Like everyone, Keane is constantly searching for solutions and reckons a good start would be reassessing the club competition, improving its intensity and making it a more competitive environment to develop genuine representative talent.
"I think for young people and budding rep players, we need a much more intensive cauldron for our club rugby and for a number of seasons this union's tried to amalgamate Marlborough and Nelson and that will add greater variety.
"It's all so very familiar for the players. It's far too familiar and the familiarity of it breeds a little bit of complacency in my opinion.
"I'm in favour of the [Nelson Bays and Marlborough] club competitions amalgamating and I'm in favour of people testing themselves in any way thay can.
"If you do what you've always done, you'll get what you've always got. We don't have huge depth, so we need to attract players to the region and it's such a wonderful region that most of the ones who come really enjoy it, enjoy the culture of the Makos, and they stay."

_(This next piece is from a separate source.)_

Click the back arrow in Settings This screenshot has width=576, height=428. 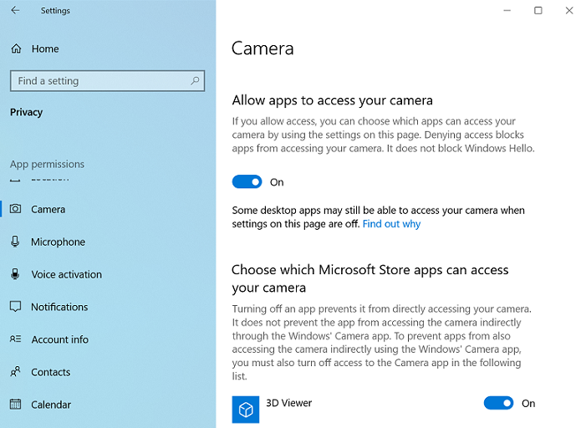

He says the team needs a quality lock and prop to boost the tight forwards and to restock their once abundant supply of talented outside backs. All Black prop Ben Franks' absence proved significant.
"We've got young, budding [tight forwards] with no experience trying out for the Makos with no background at the high level and throwing them to the wolves as a sink-or-swim affair. We've had to do that the last three years. Some have swum and others have sunk.
"And I think our [outside backs] have been depleted over the last three seasons. We've lost a lot of quality players in our outside backs and our turnover has been too great for us to handle."
He's wary of managing the region's young talent.
"We can't just take talented footballers out and push them into the cauldron of ITM Cup because the fact of the matter is, while they think they're ready, they're nowhere near ready."
He rejects suggestions that his other job as assistant Highlanders Super coach had any negative bearing on his Tasman role.
"I don't think it impacts on it. I think doing the Highlanders job is a good thing for Kieran Keane, but also a good thing for Tasman, otherwise I wouldn't try to do both.
"It has challenges, but I think more influential on our season that's just passed, is the situation with the club system and that lack of effective preparation before the rep season, because seven days is not enough to prepare."
He certainly doesn't consider it a wasted year.
"There are a lot of positive things that have come out and there's been some good honest dialogue about some of the things that have to change. I think it's been a testing, challenging time, but that's life and you've just got to address it make sure you never fall into the same trap again.
"The most positive aspect for me was leadership of the [core] group and the culture that pervades the team."